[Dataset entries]

■ ■ ■

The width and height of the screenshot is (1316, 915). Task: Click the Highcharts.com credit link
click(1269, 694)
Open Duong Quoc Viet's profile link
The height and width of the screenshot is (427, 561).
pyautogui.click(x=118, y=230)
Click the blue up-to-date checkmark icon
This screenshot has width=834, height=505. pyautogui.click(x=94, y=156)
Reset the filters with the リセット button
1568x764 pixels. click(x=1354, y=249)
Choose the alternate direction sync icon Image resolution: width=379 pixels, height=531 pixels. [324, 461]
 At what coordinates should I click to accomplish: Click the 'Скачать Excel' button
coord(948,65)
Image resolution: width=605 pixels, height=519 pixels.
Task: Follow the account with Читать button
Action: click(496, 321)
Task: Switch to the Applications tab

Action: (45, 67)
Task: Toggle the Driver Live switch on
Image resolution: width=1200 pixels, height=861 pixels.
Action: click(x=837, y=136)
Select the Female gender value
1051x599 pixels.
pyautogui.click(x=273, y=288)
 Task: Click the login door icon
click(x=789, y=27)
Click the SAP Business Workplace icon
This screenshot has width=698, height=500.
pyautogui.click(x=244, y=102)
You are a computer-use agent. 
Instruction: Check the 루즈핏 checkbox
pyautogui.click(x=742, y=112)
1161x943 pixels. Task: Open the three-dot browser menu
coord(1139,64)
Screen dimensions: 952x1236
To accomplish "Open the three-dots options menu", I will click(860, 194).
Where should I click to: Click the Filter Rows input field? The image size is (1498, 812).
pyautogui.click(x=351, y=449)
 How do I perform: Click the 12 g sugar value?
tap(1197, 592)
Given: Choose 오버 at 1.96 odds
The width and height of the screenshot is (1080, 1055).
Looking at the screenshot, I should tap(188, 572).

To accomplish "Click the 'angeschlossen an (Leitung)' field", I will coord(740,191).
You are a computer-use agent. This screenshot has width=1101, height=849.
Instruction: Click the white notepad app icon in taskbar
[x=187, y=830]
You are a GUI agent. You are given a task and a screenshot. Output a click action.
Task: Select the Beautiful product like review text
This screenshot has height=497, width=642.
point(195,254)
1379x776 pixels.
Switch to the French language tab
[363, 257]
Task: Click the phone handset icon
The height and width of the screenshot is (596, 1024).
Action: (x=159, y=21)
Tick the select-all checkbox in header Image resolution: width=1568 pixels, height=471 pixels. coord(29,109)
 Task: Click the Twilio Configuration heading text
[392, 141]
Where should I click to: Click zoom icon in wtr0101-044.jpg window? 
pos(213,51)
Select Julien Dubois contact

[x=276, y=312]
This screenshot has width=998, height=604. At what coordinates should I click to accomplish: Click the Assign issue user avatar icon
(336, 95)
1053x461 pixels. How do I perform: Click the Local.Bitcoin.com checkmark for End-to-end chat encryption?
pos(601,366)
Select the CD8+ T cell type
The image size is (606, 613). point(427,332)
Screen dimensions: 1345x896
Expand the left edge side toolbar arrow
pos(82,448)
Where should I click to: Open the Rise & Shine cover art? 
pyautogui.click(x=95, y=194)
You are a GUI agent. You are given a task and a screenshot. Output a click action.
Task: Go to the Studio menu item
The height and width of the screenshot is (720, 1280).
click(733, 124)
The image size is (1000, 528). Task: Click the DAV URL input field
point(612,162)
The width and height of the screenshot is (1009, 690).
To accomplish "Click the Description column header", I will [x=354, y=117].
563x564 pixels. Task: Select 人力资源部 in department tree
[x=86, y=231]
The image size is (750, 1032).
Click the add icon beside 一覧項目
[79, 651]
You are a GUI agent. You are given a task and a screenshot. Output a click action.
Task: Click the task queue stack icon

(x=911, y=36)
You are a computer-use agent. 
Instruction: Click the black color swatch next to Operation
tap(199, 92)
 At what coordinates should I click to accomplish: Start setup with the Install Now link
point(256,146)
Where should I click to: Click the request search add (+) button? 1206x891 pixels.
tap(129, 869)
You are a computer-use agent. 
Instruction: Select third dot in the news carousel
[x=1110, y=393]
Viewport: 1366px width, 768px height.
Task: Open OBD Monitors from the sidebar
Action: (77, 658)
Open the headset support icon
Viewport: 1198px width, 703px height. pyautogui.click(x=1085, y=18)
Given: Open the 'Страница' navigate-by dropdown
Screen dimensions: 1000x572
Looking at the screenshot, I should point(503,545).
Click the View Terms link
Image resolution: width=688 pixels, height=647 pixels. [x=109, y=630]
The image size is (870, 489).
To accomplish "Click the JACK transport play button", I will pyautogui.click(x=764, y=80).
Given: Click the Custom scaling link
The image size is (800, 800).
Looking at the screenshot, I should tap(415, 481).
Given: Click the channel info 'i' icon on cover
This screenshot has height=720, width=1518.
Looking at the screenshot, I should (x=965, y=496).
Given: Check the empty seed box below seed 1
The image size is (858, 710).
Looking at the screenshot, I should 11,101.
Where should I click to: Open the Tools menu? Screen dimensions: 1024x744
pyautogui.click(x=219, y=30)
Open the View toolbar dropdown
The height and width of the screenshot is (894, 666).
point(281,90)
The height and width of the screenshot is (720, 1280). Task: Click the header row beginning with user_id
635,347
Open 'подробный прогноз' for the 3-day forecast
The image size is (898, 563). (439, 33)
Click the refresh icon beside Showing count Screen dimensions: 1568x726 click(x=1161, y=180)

■ ■ ■

__Task details__. Your answer should be exactly the lines of the data above, from the first through the line containing "Choose the alternate".

__Response__.
The width and height of the screenshot is (1316, 915). Task: Click the Highcharts.com credit link
click(1269, 694)
Open Duong Quoc Viet's profile link
The height and width of the screenshot is (427, 561).
pyautogui.click(x=118, y=230)
Click the blue up-to-date checkmark icon
This screenshot has width=834, height=505. pyautogui.click(x=94, y=156)
Reset the filters with the リセット button
1568x764 pixels. click(x=1354, y=249)
Choose the alternate direction sync icon Image resolution: width=379 pixels, height=531 pixels. [324, 461]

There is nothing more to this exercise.